I was born with a birth defect that resulted in a severe craniofacial deformity and I have overcome several surgeries and iterations of braces throughout my life. Just two weeks prior to starting my sophomore year at Arizona State University (ASU), I underwent a major procedure — maxillofacial surgery to help correct the deformity I had been dealing with my whole life.
Recovery was brutal; it took a full year before I felt like myself again. For the first few months, eating solid food was a challenge and my energy was low. To help speed up recovery, my doctor encouraged me to get back to “normal life” as quickly as possible and so, without hesitation, I went back to being a full-time student and an intern. It wasn’t long before I realized the workload was too much to handle during my recovery, though; I dropped one of my engineering courses and cut back on my internship hours.
I remember telling my grandfather that I was struggling. “You’ve got this,” he said. “It didn’t come to me right away either.” I was incredibly close with my grandfather, who had also studied aerospace engineering. When I was accepted into the aerospace engineering program at ASU, he’d enthusiastically handed me his old engineering books — written mostly in German, as he had studied in Germany — and said he was excited to have a grandchild follow in his footsteps.

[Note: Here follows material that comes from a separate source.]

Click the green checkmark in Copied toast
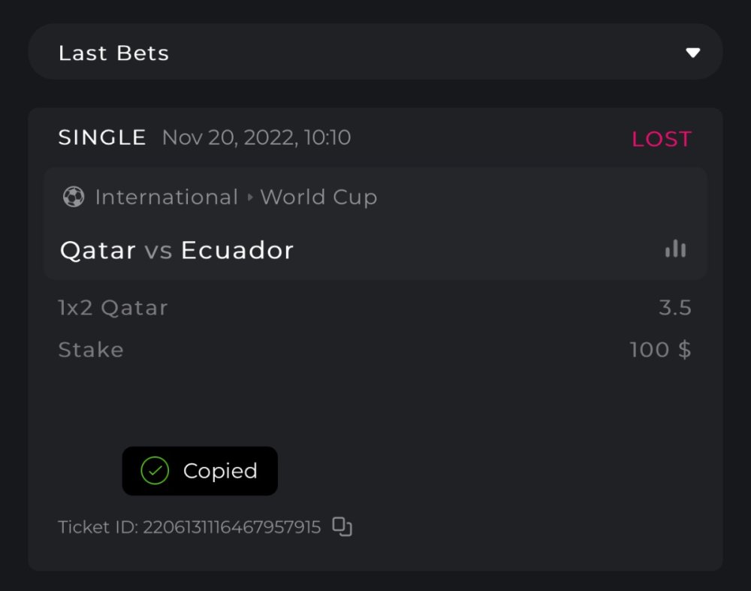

Thanks to my grandfather’s reassurance, along with the support of my parents and family, I was able to finish out the semester and get back on track with my engineering degree. After graduating in 2017, I got a job as a systems engineer at Northrop Grumman in Chandler, Arizona.
I established the Engineering Scholarship for Students with Craniofacial Deformities at ASU, utilizing Northrop Grumman’s donation matching program.
— Taylor Alexander, Systems Engineer
I’ve enjoyed staying involved with the ASU community since graduation by supporting Northrop Grumman recruitment efforts at career fairs, staying in touch with professors through sharing my career experiences in their classrooms and, most recently, starting my own scholarship for ASU engineering students who, like I did, have craniofacial abnormalities.
My experience undergoing maxillofacial surgery as a student compelled me to give back, knowing that not every student has the financial or family support that I did. But it was my grandfather — who not only provided emotional support to me after my surgery but provided scholarships to students at his alma mater — who inspired how I decided to give back.
In 2021, I established the Engineering Scholarship for Students with Craniofacial Deformities at ASU, utilizing Northrop Grumman’s donation matching program. The scholarship was awarded to its first recipient for the 2022-2023 academic year.
I’ve worked incredibly hard to bring hope and awareness to others of similar circumstances, see the scholarship grow and to continue my support as an alumna. My family and community have helped me get to where I am today — a successful engineer who designs and launches rockets for a living. I’m thrilled to be able to give back.